- _What you have to do_
Quote exactly the lines spanning from the top of the data below to the line that contains "Given: Select the", including both.

Items listed in a dataset:
——————————
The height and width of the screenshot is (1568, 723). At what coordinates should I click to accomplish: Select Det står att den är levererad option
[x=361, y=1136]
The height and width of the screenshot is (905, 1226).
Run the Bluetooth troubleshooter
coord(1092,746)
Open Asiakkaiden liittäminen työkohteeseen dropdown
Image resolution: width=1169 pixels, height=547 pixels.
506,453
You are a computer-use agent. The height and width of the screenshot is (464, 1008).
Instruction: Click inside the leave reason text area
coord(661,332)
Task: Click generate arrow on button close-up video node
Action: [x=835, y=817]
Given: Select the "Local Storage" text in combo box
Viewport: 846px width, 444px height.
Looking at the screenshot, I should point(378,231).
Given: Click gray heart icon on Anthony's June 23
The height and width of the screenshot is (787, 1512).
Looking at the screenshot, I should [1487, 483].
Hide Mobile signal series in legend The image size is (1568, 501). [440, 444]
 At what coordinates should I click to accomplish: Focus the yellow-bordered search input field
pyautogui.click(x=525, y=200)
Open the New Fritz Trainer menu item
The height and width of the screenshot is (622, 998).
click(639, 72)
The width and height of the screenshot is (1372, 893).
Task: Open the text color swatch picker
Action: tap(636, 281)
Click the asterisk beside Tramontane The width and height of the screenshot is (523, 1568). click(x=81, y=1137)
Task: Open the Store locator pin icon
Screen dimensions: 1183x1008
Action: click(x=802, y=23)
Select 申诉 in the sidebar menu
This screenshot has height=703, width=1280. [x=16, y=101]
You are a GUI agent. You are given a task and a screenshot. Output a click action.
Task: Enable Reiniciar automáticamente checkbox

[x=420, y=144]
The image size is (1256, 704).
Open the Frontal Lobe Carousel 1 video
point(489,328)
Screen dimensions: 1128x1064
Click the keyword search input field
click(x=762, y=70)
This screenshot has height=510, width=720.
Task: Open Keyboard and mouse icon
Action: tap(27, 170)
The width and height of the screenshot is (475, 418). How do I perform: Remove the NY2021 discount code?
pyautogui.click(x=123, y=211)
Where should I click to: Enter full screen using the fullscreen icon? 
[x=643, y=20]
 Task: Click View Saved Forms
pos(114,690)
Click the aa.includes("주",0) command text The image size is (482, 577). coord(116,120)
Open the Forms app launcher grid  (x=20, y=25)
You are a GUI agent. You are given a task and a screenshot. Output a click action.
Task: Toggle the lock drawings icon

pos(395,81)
——————————
- _Finished exercise_
The height and width of the screenshot is (1568, 723). At what coordinates should I click to accomplish: Select Det står att den är levererad option
[x=361, y=1136]
The height and width of the screenshot is (905, 1226).
Run the Bluetooth troubleshooter
coord(1092,746)
Open Asiakkaiden liittäminen työkohteeseen dropdown
Image resolution: width=1169 pixels, height=547 pixels.
506,453
You are a computer-use agent. The height and width of the screenshot is (464, 1008).
Instruction: Click inside the leave reason text area
coord(661,332)
Task: Click generate arrow on button close-up video node
Action: [x=835, y=817]
Given: Select the "Local Storage" text in combo box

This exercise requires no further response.